El final es la parte de la que la gente todavía habla. Después de que Tanzra cae, el Maestro y su sirviente visitan nuevamente las civilizaciones que ayudaron a construir y observan a la gente. Nadie está en el templo adorando al Maestro. El sirviente señala que, aunque la gente alguna vez oró en tiempos de dificultad, ya no siente la necesidad, porque puede resolver sus problemas restantes por sí sola. El Maestro y su sirviente entran al palacio del cielo y parten hacia los cielos para esperar un tiempo en que puedan ser necesarios.
Esa es una nota genuinamente inusual para terminar un juego de acción de 1990 — el dios gana, y luego se vuelve innecesario.
Lo que vino después
- Una secuela, ActRaiser 2, fue lanzada para la Super NES en 1993.
- ActRaiser llegó al servicio de descarga de la Consola Virtual en 2007 en Europa, Norteamérica y Japón.
- En 2004 se lanzó una versión para teléfonos móviles europeos, publicada por Macrospace. Esa versión conservó los tres primeros niveles de desplazamiento lateral y eliminó por completo las secciones de construcción de la ciudad.

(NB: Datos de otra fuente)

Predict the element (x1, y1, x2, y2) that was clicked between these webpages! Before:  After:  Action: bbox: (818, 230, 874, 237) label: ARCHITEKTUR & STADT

- Un remake, Actraiser Renaissance, salió para varias plataformas en 2021.
Una breve historia de los lanzamientos de ActRaiser
| Año | Lanzamiento | Plataforma |
|---|---|---|
| 1990 | ActRaiser | Super Nintendo Entertainment System |
| 1993 | ActRaiser 2 | Super NES |
| 2004 | ActRaiser (móvil) | Teléfonos móviles europeos |
| 2007 | ActRaiser | Servicio de descarga de Virtual Console |
| 2021 | Actraiser Renaissance | Varias plataformas |
La versión móvil de 2004 es la entrada de advertencia en esa tabla. Si eliminas la simulación, te quedas con tres etapas de plataformas y ninguna razón para que exista ninguna de ellas. La construcción no es relleno entre la acción. Es la columna vertebral.
El veredicto sobre ActRaiser
ActRaiser se gana su reputación. El arco del Maestro —un dios que despierta olvidado y tiene que reconstruir la fe a partir de dos humanos y un pedazo de tierra— le da peso real a la simulación, y las secuencias de acción le dan mordiente. La división entre el ángel y la estatua es una solución elegante a un problema real: ¿cómo dejas que un jugador actúe en un mundo sin meterlo dentro del dios?
Las fallas también son reales. La simulación puede hacerse pesada cuando una región se niega a crecer, y las etapas de acción son más cortas de lo que el premise merece. Pero el final redime casi todo. Un juego que pasa su duración reconstruyendo la fe y luego admite que la fe ya no es necesaria está haciendo algo que ningún otro título de Super NES intentó.
Vale la pena jugar ActRaiser hoy por la misma razón por la que valía la pena jugarlo en 1990: nada más tiene su forma.